Zum Buch:
Was tun in einer Welt, die so vertraut ist, dass sie einen zu zerstören vermag? In der überall Zeichen einer Veränderung zum Unguten zu lesen sind, während der eigene Alltag sich so sehr automatisiert hat, dass das Leben darin abhanden zu kommen droht? Ein Mann beschließt, fort zu gehen. Aus allem, was ihm vertraut ist. Irgendwohin, wo er noch nie war. Eugen Ruges neues Prosastück ist ein Juwel an Selbstreflexion auf der Suche nach Wahrhaftigkeit, die Sprache von großer Schlichtheit und dabei stark in ihrem Ausdruck.
Am Neujahrstag verlässt der Mann Berlin und fährt aufs Geratewohl Richtung Süden. In die Wärme. Für das, was ihn dort erwartet, gibt es keine Bilder in seinem Kopf, keine Worte in der fremden Sprache, die er verstünde. Sehnsucht und Hoffnung bleiben auch in dem andalusischen Fischerdorf Cabo de Gata zunächst unbefriedigt. Nachts ist es kalt, die Freiheit kostet jeden Tag ihr Geld, und die Inspiration für einen neuen Romans lässt auf sich warten.
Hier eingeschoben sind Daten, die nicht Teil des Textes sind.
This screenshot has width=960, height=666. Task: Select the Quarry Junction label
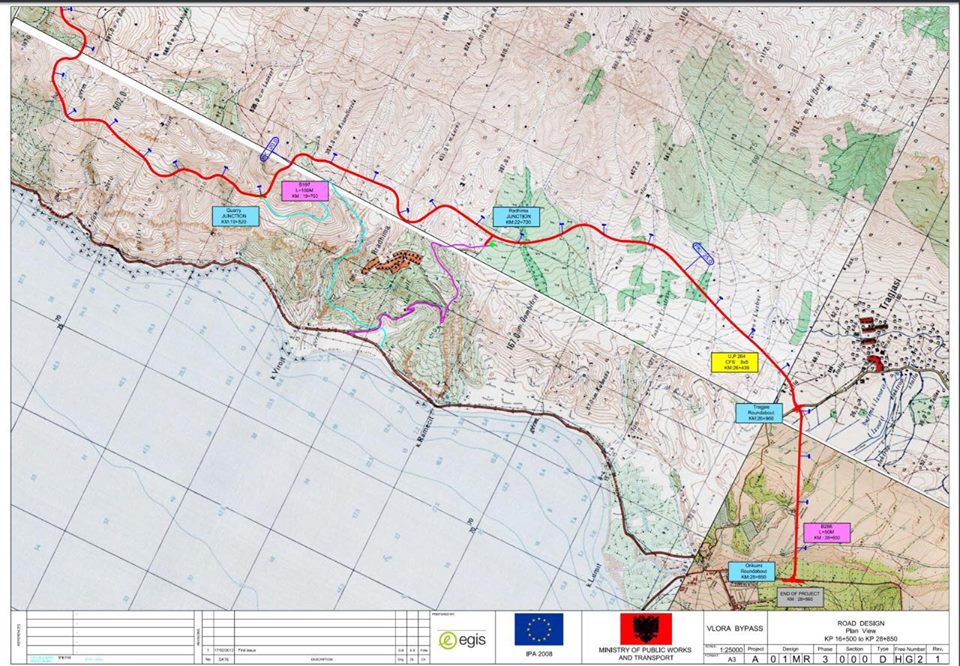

Schon nach kurzer Zeit ist auch hier alles gleich: Das Mittagsmenü, immer Fisch, unfreundlich serviert von der Frau mit dem gigantischen Hinterteil. Sechs Kerzen, die der Schriftsteller am Abend in seinem Zimmer abbrennt, damit sich der Raum ein wenig erwärmt.
Bis der Mann auf eine Katze trifft, am Abend. Ihre Gesellschaft sucht er fortan, und sie entzieht sich ihm, spielt mit ihm wie eine Geliebte, wie die Ideen, die ihn fliehen, sobald er ihnen hinterher jagt.
“Ich erinnere mich”, so beginnt das erste Kapitel und so beginnen viele Sätze, vielleicht eine Reminiszenz an Joe Brainards Klassiker “I remember”, vielleicht ein frei gewähltes Stilmittel. Das letzte Kapitel beginnt mit “Ich weiß”. Es ist ein enormer Unterschied, ob man sich erinnert oder ob man weiß. Den Mann auf dem Weg vom Erinnern zum Wissen zu begleiten, ist schmerzlich und erfreulich zugleich. Manchmal ist die Luft, die ihn umgibt, so schwer, dass das Atmen dem Trinken gleicht, um im nächsten Moment in erstaunlicher Leichtigkeit alles schweben zu lassen.